Two younger children were playing at keeping house in a corner. How beautiful and bright they were! Their eyes, their hair, even their simple cotton garments fairly shone.

“And this,” thought Florence, swallowing hard, “is what Margaret DeLane lives for.”

Then suddenly her spirits rose. “Why, this is what we all live for, the little children!” she thought. “We all at times are foolish. Many of us break the law. Few of us who are older deserve a great deal of sympathy. It’s the children, poor little innocent ones, who are too young to do any wrong—they are the ones who suffer.

“And they must not!” she thought with sudden fierceness. “They must not. We must find that gypsy robber and get that money back!”

As if in answer to this fierce resolve, the door opened and in walked Margaret DeLane.

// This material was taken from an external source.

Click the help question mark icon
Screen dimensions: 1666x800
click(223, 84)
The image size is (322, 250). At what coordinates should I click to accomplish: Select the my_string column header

“It was that I wanted to do so much!” the woman all but sobbed as she told her story. “Mrs. Doyle, two doors away, asked a fortune teller how she should invest her money. She said, ‘Buy a house.’ Mrs. Doyle bought a house, one of the worst in the city. Someone wanted the land for what they called ‘slum clearance,’ and Mrs. Doyle doubled her money. So—”

“So you asked a gypsy woman what to do with your money, and she stole it?” Florence sighed. “Well, we’ve got to go and find that gypsy woman and get the money back. It will be difficult. It may be dangerous. Are you ready?”

“Ready?” The weary woman reached for her coat. “But you?” She held back. “Why should you—”

“Oh, that’s part of my job.” Florence forced a laugh. “It’s all in a day’s work. So—come on.”

They were away, but not until Florence had placed upon the walls of her memory a picture of three smiling children’s faces. “These,” she thought, “shall be my inspiration, come what may!”